The  Ministry of Culture and Information Policy () or MinCult is the main state authority in the system of central government of Ukraine responsible for country's cultural development and history preservation. It is fully based on the former Ministry of Culture and Tourism (that was dissolved in 2010). The Honcharuk Government (on 29 August 2019) merged the Ministry of Youth and Sports into the ministry. But its succeeding Shmyhal Government undid this merger. The Shmyhal Government did rename the Ministry of Culture, Youth and Sports into the Ministry of Culture and Information Policy on 26 March 2020. From 2 December 2014 to 29 August 2019 Ukraine had a (separate) Ministry of Information Policy.

History

Ukraine (1917–1919)
The origin of the Ukrainian ministry could be traced to the earliest creation of the General Secretariat of Ukraine where a department of culture was created in 1917 within the Secretariat of People's Education headed by Ivan Steshenko. It was created on same principles that existed during the Russian Empire where cultural life in Ukraine was administered by the Russian Ministry of Enlightenment (see Ministry of National Education (Russian Empire)). In May 1918 there was established Ministry of People's Education and Arts headed by Mykola Vasylenko. Later there was Ministry of Art headed by Dmytro Antonovych (December 1918 - February 1919) that was disbanded soon after the Soviet invasion of Ukraine.

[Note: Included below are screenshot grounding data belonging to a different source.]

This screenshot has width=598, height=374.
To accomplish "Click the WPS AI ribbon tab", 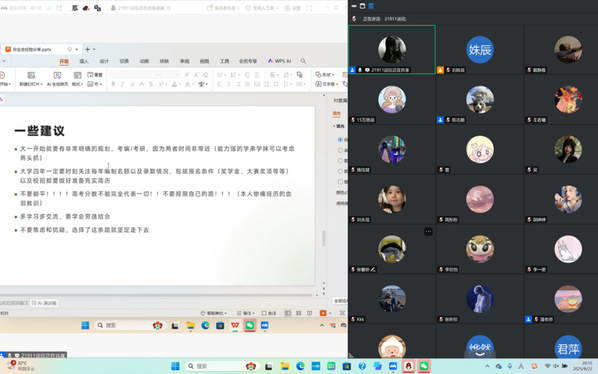I will click(280, 61).
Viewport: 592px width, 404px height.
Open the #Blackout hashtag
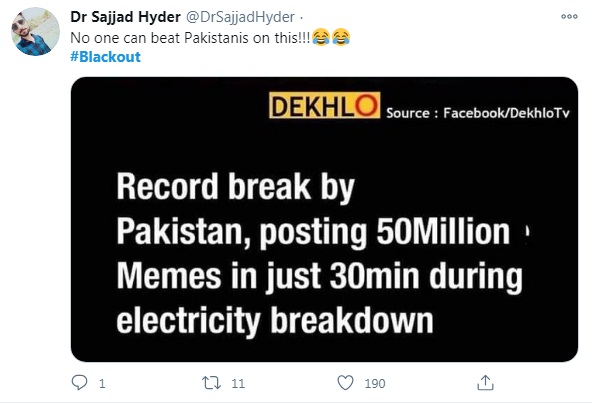105,57
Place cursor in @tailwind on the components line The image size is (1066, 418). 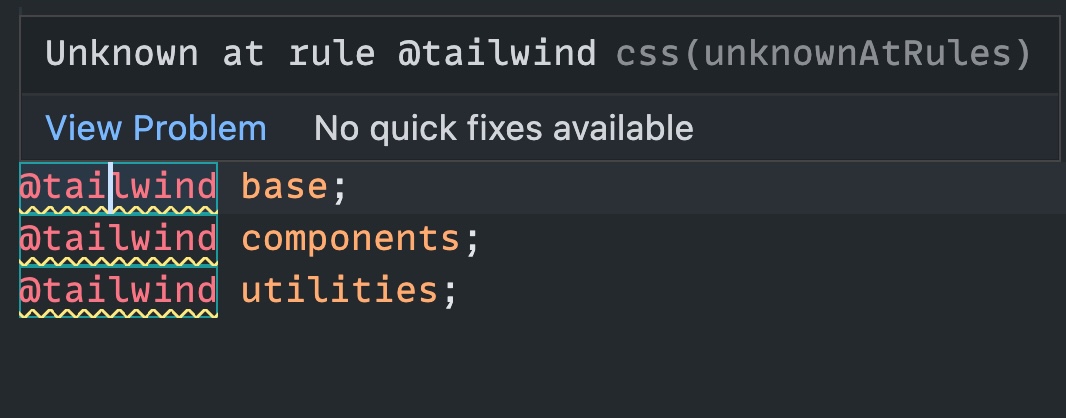click(x=118, y=239)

There also existed Ministry of Confessions that was first created during the government of Skoropadsky on April 30, 1918 and was at first headed by Mykola Vasylenko. After the fall of Skoropadsky government Ministry of Confessions (April 30, 1918 - December 14, 1918) was transformed into Administration of Cults at first and later into Ministry of Denomination (February 13, 1919) both headed by Ivan Lypa. One of the most noticeable ministers however was Ivan Ohiyenko.

Soviet Ukraine
With advancing Bolsheviks in Ukraine, there also was established the People's Commissariat of People's Education that took over most of cultural life in Ukraine.

On 25 February 1919 by its decree, the Council of People's Commissariats of UkrSSR (CPC of UkrSSR) established Cinema Committee within its People's Commissariat of People's Education  and registering all electro-theatres in Ukraine. On 19 February 1921 the CPC of UkrSSR issued statement obligating its People's Commissariat of People's Education to use all of artwork for purpose of communist agitation (propaganda). Previously by decree of 14 December 1920, the CPC of UkrSSR established Main Political and Educational Committee within its People's Commissariat of People's Education.

Another decree of CPC of UkrSSR of 11 March 1921 "About purchase for state museums museum valuables from private individuals" initiated creation of state museums which were previously "nationalised" by Bolsheviks "in the name of the Revolution" in form of simple expropriation. Along with that there was established All-Ukrainian Committee in Conservation of artworks, artifacts, and natural landmarks.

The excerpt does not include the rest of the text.